§ **Given exercise**
Copy out the workshop announcement below word for word, from the first line to the last.

• 'Bureaucratic Poetics: Brian O’Nolan and the Irish Civil Service' Online Workshop & Special Issue of The Parish Review

    'Bureaucratic Poetics: Brian O’Nolan and the Irish Civil Service' Online Workshop & Special Issue of The Parish Review

    Posted by Paul Fagan on 2020-09-01

Bureaucratic Poetics:

Brian O’Nolan & the Irish Civil Service

Online Workshop, November 26–27 2020

Keynote speakers

Dr Martin Maguire

author of
The Civil Service and the Revolution in Ireland, 1912–38:
‘Shaking the blood-stained hand of Mr Collins’
(Manchester University Press, 2008)

Dr Jonathan Patterson

author of
Villainy in France, 1463–1610:
A Transcultural Study of Law and Literature

(Oxford University Press, forthcoming, 2021)

§ **Listing**
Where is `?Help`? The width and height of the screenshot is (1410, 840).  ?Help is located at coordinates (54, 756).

...

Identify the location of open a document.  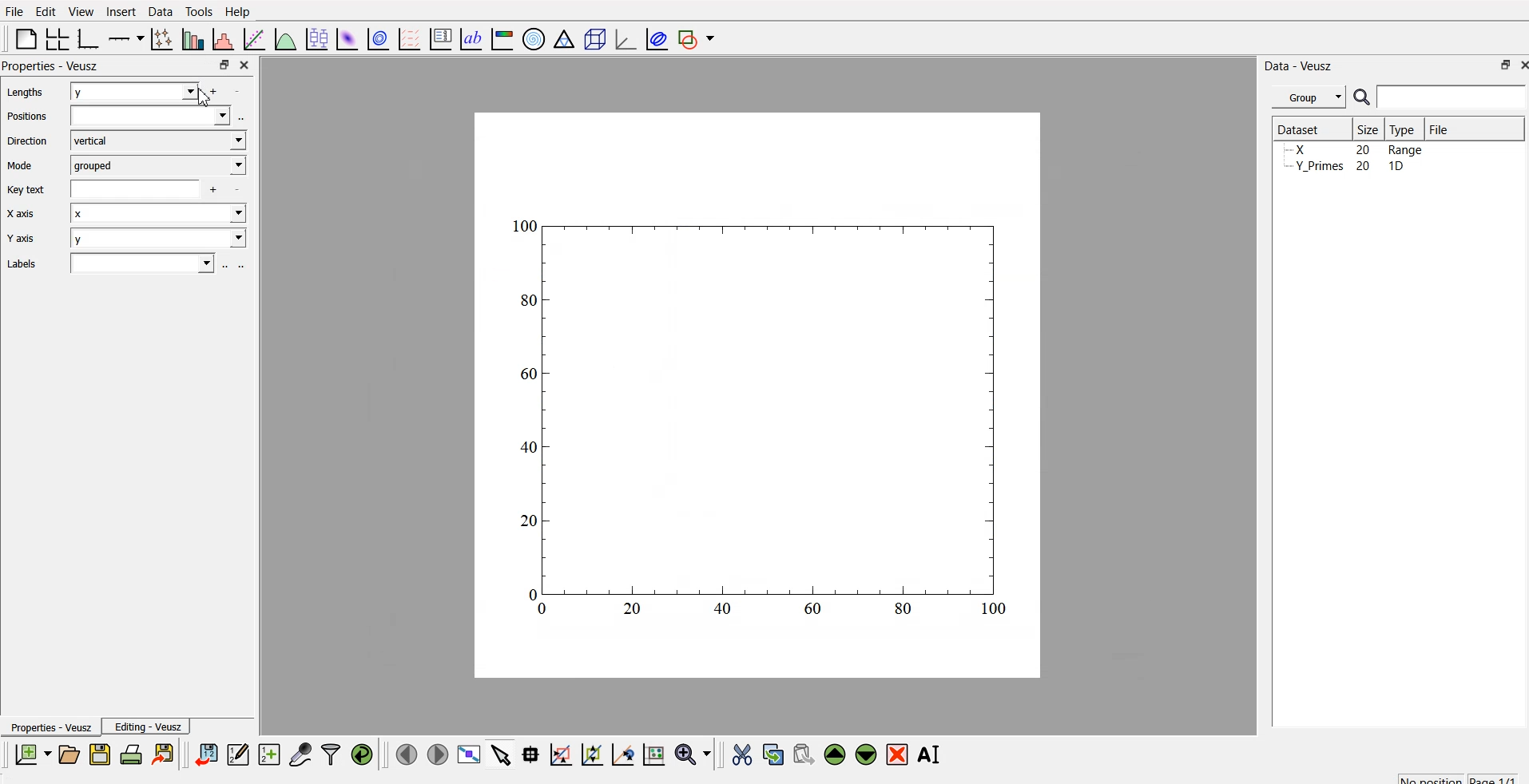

==

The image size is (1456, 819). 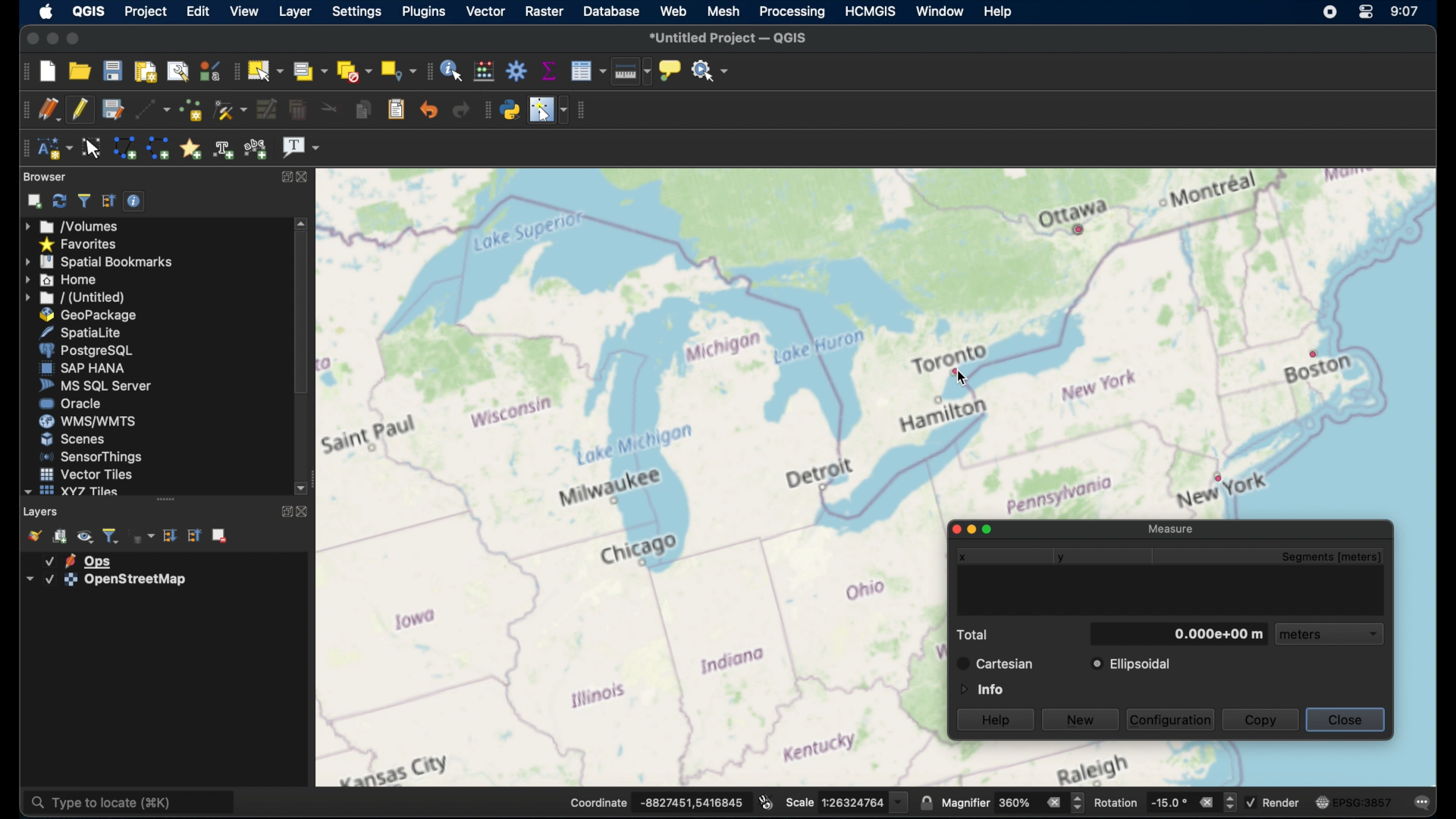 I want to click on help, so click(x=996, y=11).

§ **Task solution**
• 'Bureaucratic Poetics: Brian O’Nolan and the Irish Civil Service' Online Workshop & Special Issue of The Parish Review

    'Bureaucratic Poetics: Brian O’Nolan and the Irish Civil Service' Online Workshop & Special Issue of The Parish Review

    Posted by Paul Fagan on 2020-09-01

Bureaucratic Poetics:

Brian O’Nolan & the Irish Civil Service

Online Workshop, November 26–27 2020

Keynote speakers

Dr Martin Maguire

author of
The Civil Service and the Revolution in Ireland, 1912–38:
‘Shaking the blood-stained hand of Mr Collins’
(Manchester University Press, 2008)

Dr Jonathan Patterson

author of
Villainy in France, 1463–1610:
A Transcultural Study of Law and Literature

(Oxford University Press, forthcoming, 2021)